Возражая Ломоносову, Миллер отмечал «божественный талант и редчайшую ученость» Байера, за которые его любили «первые лица в церкви и в государстве» (тогда же он поведал, каким «научным» путем Байер пришел к выводу о неславянской природе «русских» названий днепровских порогов: «не зная ничего по-славянски», он воспользовался объяснением «одного астраханского приятеля, весьма в славянском языке ученого», видимо, В.К.Тредиаковского и пастора Богемской церкви).

В ходе дискуссии Ломоносов установил теснейшую связь между воззрениями этих ученых: доводы Миллера «у Бейера занятые». А в 1761 г. он следующим образом охарактеризовал их труды: «Миллер в помянутую заклятую диссертацию все выкрал из Бейера; и ту ложь, что за много лет напечатана в «Комментариях», хотел возобновить в ученом свете».

В 1764 г. Ломоносов объяснил причину фиаско автора диссертации тем, что он «избрал материю, весьма для него трудную, – о имени и начале российского народа», по причине чего академики у него «тотчас усмотрели немало неисправностей и сверх того несколько насмешливых выражений в рассуждении российского народа»[140] (на более чем серьезные ошибки Миллера одновременно с Ломоносовым и независимо от него указали, тем самым зафиксировав предельно низкии уровень предложенного для прочтения на торжественном заседании Академии наук сочинения, И.Э.Фишер и Ф.Г. Штрубе де Пирмонт, причем последний так же, как и Ломоносов, констатировал факт чрезмерной абсолютизации Миллером свидетельств северных авторов[141].

Не увидел в диссертации никакого «предосуждения России» лишь В.К.Тредиаковский, что объясняется, как подмечено в литературе, его «недружбой» с Ломоносовым[142]).

В 1758 г. В.К.Тредиаковский в «Трех рассуждениях о трех главнейших древностях российских», наряду с мнениями С. Герберштейна, югослава М. Орбини (1601 г.), М. Претория, Б. Латома и Ф. Хемница, придерживающихся южнобалтийской версии происхождения варягов, привел заключения француза Ф.Брие, связавшего в 1649 г. Рюрика с Данией, Г. 3. Байера, шведов О. Рудбека и Г. Валлина (1743 г.), выводивших его из Скандинавии.

На этот раз Тредиаковский резюмировал, ведя речь о диссертации Миллера, что она, «освидетельствованная всеми членами академическими нашлась, что как исполнена неправости в разуме, так и ни к чему годности в слоге». Важно также подчеркнуть, что ученый, увидев чем грозит науке подмена свидетельств исторических источников лингвистическими домыслами, довел последние до совершенного абсурда, специально высмеивая и тем самым дискредитируя эту широко распространенную ложную практику[143].

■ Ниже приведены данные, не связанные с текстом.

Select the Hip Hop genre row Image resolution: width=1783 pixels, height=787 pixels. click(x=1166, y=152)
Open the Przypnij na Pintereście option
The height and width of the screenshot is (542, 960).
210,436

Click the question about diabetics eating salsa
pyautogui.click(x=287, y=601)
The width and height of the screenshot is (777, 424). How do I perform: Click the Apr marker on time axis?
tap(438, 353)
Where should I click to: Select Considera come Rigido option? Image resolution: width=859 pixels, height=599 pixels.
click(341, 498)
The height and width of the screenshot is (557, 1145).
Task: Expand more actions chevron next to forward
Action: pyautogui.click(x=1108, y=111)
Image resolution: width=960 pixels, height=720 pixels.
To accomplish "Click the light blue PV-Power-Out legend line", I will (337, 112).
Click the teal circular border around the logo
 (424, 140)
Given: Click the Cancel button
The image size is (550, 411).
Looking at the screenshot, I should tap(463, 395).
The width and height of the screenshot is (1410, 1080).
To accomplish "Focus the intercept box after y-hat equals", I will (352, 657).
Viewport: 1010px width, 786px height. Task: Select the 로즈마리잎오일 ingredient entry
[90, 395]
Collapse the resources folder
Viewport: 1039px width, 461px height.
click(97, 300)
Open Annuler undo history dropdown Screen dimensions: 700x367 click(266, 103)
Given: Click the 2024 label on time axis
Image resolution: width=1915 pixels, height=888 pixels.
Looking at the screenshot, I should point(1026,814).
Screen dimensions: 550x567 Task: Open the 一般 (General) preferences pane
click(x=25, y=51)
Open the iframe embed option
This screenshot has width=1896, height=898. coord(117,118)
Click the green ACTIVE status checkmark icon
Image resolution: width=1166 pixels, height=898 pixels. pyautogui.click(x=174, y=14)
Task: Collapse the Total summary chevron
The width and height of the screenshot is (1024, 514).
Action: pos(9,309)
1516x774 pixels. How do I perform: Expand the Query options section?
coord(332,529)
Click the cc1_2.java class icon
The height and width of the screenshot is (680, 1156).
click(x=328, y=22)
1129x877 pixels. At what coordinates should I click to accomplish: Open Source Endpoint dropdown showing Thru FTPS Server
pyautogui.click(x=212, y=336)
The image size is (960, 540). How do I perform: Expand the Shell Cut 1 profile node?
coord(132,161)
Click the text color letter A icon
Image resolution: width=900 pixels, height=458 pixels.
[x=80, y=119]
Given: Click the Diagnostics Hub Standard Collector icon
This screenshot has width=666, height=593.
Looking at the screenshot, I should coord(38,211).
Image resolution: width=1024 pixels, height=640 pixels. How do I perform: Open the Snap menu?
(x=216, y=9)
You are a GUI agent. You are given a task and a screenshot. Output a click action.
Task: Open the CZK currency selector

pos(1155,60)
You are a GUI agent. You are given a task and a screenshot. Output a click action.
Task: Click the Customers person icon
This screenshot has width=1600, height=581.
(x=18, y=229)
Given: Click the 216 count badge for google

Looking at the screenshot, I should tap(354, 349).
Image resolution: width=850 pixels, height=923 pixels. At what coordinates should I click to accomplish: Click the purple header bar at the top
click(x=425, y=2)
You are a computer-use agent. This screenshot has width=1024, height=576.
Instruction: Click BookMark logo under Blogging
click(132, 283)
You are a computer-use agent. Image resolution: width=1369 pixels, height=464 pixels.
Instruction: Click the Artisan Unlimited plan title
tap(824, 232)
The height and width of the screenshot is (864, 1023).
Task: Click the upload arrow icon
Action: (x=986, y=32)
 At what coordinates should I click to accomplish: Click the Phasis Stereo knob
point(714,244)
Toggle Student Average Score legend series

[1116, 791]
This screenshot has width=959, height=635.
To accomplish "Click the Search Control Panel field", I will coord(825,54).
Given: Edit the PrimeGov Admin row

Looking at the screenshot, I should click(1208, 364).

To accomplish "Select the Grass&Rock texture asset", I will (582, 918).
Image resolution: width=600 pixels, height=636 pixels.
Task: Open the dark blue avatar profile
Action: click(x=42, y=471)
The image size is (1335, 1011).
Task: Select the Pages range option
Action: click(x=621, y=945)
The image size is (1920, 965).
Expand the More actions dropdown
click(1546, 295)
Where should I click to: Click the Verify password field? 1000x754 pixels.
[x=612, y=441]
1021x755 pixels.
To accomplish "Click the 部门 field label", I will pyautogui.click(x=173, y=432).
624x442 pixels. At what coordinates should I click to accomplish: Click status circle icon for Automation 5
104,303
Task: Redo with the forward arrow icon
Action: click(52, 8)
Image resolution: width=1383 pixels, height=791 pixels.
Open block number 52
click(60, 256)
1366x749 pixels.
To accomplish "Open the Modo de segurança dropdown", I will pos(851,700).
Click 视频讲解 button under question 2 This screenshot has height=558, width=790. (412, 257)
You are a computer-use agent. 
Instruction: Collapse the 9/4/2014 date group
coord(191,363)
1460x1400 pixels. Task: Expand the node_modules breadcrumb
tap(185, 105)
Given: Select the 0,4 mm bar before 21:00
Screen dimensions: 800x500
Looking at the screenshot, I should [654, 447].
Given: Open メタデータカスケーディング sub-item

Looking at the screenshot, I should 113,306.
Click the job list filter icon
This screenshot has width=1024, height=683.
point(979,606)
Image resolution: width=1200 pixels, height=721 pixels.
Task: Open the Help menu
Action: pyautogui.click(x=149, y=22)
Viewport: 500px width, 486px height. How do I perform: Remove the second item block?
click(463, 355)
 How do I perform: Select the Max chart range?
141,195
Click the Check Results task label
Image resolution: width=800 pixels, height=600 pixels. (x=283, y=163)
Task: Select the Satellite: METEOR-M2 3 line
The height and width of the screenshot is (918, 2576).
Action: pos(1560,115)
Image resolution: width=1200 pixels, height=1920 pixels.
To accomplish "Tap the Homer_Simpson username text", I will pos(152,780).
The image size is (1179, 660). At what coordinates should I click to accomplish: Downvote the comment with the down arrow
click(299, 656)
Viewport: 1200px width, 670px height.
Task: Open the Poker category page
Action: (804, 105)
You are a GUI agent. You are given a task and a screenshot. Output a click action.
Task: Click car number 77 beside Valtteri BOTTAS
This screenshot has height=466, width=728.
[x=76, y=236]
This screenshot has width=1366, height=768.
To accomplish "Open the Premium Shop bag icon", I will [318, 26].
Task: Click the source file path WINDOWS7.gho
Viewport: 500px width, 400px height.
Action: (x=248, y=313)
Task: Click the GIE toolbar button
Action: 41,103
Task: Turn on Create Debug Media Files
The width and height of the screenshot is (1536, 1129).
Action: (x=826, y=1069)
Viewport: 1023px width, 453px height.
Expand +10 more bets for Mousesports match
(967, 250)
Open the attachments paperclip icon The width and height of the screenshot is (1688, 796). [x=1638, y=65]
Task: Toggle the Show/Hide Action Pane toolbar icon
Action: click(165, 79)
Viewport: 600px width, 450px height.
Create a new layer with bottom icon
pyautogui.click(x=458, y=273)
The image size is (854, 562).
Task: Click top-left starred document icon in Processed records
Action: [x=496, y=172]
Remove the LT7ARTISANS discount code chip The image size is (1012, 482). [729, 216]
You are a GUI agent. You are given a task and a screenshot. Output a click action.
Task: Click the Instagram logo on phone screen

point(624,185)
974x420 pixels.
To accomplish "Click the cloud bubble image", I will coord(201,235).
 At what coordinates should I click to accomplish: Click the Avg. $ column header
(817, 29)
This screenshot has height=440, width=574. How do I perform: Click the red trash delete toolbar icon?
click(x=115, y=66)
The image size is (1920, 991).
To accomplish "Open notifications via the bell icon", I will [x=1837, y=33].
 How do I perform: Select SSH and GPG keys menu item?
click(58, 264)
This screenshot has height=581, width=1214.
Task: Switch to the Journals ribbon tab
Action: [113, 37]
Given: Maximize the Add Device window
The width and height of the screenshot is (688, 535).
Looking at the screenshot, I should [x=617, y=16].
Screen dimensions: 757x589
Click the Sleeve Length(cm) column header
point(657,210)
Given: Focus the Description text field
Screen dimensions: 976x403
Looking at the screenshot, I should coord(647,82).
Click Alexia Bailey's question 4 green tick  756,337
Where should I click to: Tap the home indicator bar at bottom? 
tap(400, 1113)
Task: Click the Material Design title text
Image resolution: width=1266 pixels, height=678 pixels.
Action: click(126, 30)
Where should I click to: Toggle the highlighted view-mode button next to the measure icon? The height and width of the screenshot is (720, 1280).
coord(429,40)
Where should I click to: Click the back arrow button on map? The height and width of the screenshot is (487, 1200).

В 1761 г. Миллер в «Кратком известии о начале Новагорода и о происхождении российского народа, о новгородских князьях и знатнейших онаго города случаях» заметил в адрес шведа О. Далина, перу которого принадлежит многотомный труд «История шведского государства» (40-е гг. XVIII в., вскоре был переиздан в Германии), что он был неправ, «когда немалую часть российской истории внес в шведскую свою историю» (во время дискуссии 1749-1750 гг. ученый, следует сказать, был очень высокого мнения об этом произведении)[144].

На нелепые «погрешности» Байера было указано в 1767 г. издателями Кенигсбергского списка: приняв в какой-то летописи слово «ковгородци» «за наименование народа, начал искать онаго в истории. По многим догадкам попал он на Кабарду, а того не рассудил, что писец ошибся и что надлежит читать новгородци»[145].

В 1764 г. в своем плане работы над русской историей А. Л. Шлецер, обязуясь начать «сокращение исторических сочинений покойнаго Татищева на немецком языке», отметил: «Отец русской истории заслуживает того, чтобы ему отдали эту справедливость; и правила методы требуют такого сокращения. Нужно иметь связную систему прежде, чем желать усовершенствовать ея части».

На следующий год он предложил И.И.Тауберту издать «Историю Российскую» ученого, при этом подчеркнув, в какой-то мере предвидя то, мягко сказать, недоброжелательство, какое будут демонстрировать по отношению к нему его же соотечественники, что Татищев – «отец русской истории, и мир должен знать, что русский, а не немец явился первым творцом полного курса русской истории»[146].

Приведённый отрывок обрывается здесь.